User jgschaefer [reported an error on pixls.us](https://discuss.pixls.us/t/rt-build-from-git-crash-on-launch-debian-testing-64-bit/1425)
which could be traced down to an empty basename for a HaldCLUT. The
original implementation did not throw an exception due to the use of
`std::string::substr()` instead of `std::string::erase()`, but silently
assigned the first working profile to `profile_name`.
Ingo has provided a solution for the strange Windows crash with
`_mm_cvtpu16_ps()`: It was not an alignment problem, but the use of
MMX instructions which led to the SEGV.
Now Ingo's solutions omits MMX instructions altogether and is
nevertheless faster than the `_mm_set_ps()` workaround.

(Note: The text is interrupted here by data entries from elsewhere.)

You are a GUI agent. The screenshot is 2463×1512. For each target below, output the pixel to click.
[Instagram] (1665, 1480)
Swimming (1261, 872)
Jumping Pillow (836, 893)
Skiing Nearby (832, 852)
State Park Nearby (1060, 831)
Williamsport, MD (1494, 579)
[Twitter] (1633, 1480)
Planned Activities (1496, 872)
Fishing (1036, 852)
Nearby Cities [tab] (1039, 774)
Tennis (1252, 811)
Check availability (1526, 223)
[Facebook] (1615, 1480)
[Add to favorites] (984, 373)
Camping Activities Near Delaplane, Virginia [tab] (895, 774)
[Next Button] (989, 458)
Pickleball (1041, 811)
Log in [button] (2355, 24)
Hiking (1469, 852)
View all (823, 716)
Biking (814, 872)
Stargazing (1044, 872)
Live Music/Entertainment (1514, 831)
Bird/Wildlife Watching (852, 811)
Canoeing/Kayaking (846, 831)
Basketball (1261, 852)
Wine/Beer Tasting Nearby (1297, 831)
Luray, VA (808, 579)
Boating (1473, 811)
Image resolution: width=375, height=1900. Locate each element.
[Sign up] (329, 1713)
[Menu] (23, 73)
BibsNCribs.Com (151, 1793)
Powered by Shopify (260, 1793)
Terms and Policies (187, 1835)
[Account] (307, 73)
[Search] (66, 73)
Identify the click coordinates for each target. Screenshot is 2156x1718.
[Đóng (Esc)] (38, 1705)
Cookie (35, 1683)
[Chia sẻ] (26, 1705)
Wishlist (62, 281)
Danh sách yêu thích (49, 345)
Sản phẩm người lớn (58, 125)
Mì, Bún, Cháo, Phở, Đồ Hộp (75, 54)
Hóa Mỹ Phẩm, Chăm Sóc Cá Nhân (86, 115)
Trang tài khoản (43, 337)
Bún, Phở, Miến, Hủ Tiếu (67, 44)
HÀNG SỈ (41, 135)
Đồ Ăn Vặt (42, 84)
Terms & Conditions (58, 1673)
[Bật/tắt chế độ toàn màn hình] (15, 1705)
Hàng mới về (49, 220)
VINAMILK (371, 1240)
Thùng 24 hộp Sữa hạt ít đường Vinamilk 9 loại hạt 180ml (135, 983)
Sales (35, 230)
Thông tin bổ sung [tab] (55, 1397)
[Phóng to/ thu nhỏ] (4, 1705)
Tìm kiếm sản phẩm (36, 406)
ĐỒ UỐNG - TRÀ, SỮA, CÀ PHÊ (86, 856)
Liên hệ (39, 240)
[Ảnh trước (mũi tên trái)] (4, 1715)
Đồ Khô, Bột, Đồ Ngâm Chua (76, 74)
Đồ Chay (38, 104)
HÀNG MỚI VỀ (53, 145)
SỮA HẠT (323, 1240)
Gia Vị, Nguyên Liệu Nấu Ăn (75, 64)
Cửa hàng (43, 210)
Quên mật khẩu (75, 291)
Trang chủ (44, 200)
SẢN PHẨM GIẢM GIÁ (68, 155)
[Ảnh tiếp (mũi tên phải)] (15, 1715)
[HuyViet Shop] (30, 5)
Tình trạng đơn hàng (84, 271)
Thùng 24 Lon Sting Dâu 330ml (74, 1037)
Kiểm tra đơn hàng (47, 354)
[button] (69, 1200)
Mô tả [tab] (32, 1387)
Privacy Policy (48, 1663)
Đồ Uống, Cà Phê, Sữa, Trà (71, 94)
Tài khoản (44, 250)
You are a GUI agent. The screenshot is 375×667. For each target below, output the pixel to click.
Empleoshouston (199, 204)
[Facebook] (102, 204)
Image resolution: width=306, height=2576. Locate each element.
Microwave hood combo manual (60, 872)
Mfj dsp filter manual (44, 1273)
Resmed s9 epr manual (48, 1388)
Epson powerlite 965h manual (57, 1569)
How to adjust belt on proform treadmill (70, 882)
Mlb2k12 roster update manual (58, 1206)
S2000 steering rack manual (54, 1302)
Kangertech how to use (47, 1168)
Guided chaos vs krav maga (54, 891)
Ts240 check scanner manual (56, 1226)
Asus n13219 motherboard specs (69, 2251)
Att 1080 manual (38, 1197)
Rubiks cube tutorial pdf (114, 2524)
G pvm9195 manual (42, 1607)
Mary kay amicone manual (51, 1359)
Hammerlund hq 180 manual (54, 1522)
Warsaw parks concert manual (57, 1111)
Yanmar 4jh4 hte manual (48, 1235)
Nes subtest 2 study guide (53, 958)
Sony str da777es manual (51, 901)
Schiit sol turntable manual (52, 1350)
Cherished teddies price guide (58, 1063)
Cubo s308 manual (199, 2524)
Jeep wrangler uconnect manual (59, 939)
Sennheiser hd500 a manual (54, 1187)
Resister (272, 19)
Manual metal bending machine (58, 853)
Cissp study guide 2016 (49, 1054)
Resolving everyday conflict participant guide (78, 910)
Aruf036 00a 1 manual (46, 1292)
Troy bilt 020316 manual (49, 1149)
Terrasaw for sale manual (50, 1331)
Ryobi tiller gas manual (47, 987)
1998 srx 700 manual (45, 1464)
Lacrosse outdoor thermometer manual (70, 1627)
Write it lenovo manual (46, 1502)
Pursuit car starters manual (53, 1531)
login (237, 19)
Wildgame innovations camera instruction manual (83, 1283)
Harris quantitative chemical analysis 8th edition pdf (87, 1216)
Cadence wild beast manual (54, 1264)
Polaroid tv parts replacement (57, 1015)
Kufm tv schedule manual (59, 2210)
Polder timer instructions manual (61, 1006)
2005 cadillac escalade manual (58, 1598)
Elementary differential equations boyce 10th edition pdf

Many thanks to @heckflosse!
Ingo had some cleanup suggestions in #3154 which I tried to realize with
this commit. Although switching to `vfloat2` is a clever idea, I can see
no further speedup.
Instead of using an `Image16`, which is organized in planes, store the
HaldCLUT in an `AlignedBuffer<std::uint16_t>` with sequential RGBx
values. This gives a speedup of roughly 23% here.
This commit adds a true LRU cache to `rtengine` which is used in the new
`CLUTStore` class. The code in `clutstore.*` was cleaned up with C++11
features and small optimizations taken from my `clutbench` project.
The `CLUTStore` class was converted to a true singleton.